Broader markets mirrored the weakness in the benchmark, with continued profit booking. The Nifty Midcap 100 and Smallcap 100 indices declined by 1.45% and 0.90%, respectively. Market breadth remained negative for the second consecutive session, with the BSE advance-decline ratio at 0.58, indicating sustained selling pressure in the mid- and small-cap segments following the recent rally, he said.
Indian rupee gave up early gains to close flat against the US dollar after weakening by over 25 paise intraday. The pressure was largely driven by rising crude oil prices and subdued domestic equity sentiment.

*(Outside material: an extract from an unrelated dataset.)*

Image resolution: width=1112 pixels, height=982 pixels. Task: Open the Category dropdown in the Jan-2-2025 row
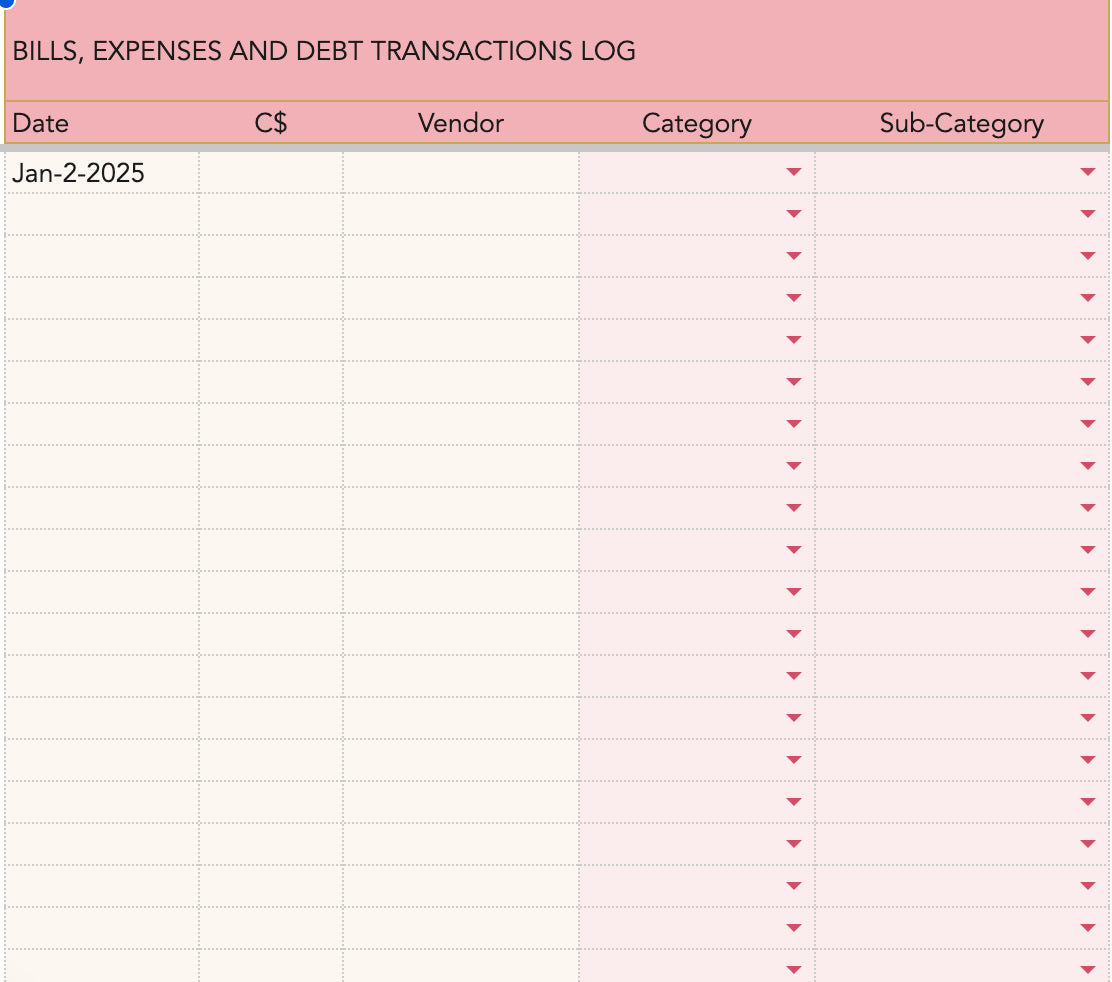coord(793,172)
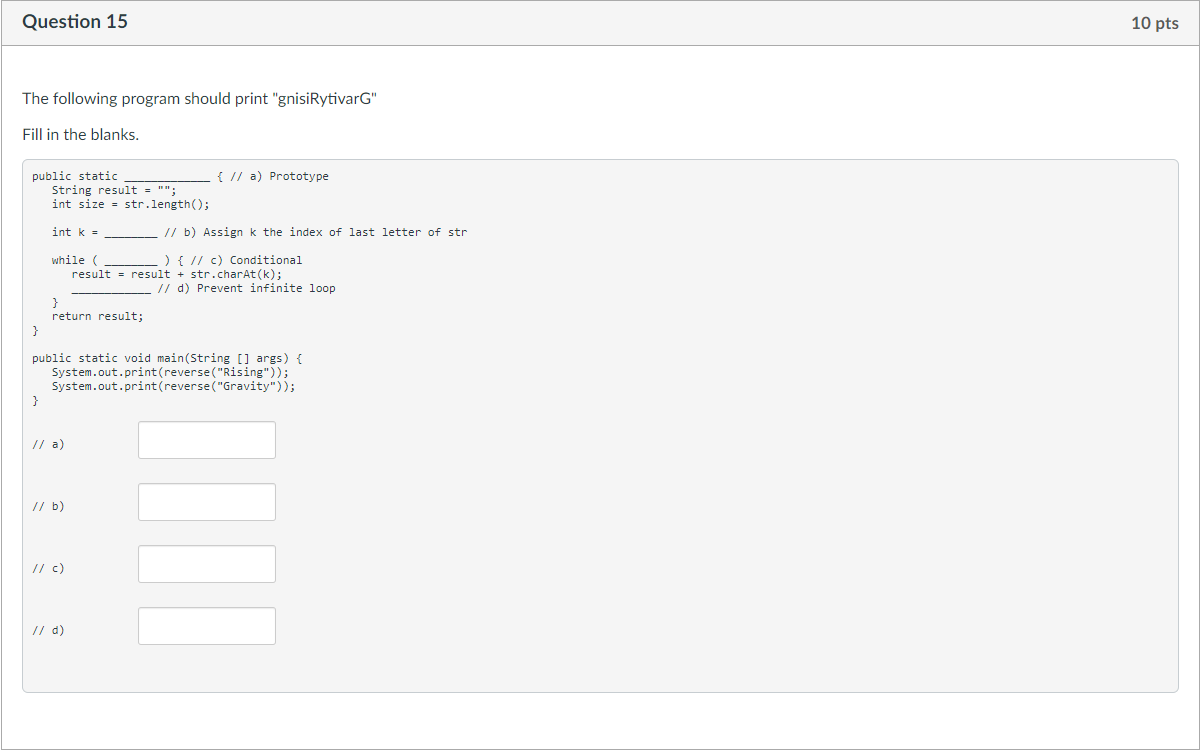Viewport: 1201px width, 750px height.
Task: Click the Question 15 heading
Action: pos(75,22)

From a technical standpoint, Shah said Nifty continues to trade below all key moving averages, indicating a prevailing downtrend across timeframes. "Immediate support is placed at the recent swing low of 23,262; a decisive breach could accelerate downside momentum toward the 23,000. On the upside, the 23,700-23,800 zone is likely to act as a resistance band," the analyst concluded.
Sectoral indices performance on Tuesday, June 2
Sector-wise, most indices on the NSE ended in negative territory. Nifty FMCG emerged as the worst-performing sector, falling 2.30 per cent, followed by Nifty PSU Bank which declined 1.85 per cent and Nifty Auto which lost 1.70 per cent. Nifty Private Bank slipped 0.98 per cent, while Nifty Pharma declined 0.54 per cent.
A few sectors, however, managed to end higher despite the broader weakness. Nifty IT surged 2.66 per cent, Nifty Media gained 1.37 per cent and Nifty Metal advanced 0.49 per cent.
On Friday, the Sensex tumbled 1,092.06 points, or 1.44 per cent, to settle at 74,775.74. The Nifty dived 359.40 points, or 1.50 per cent, to end at 23,547.75.
(Disclaimer: The above article is meant for informational purposes only, and should not be considered as any investment advice. We suggest readers/investors to consult their financial advisors before making any money related decisions.)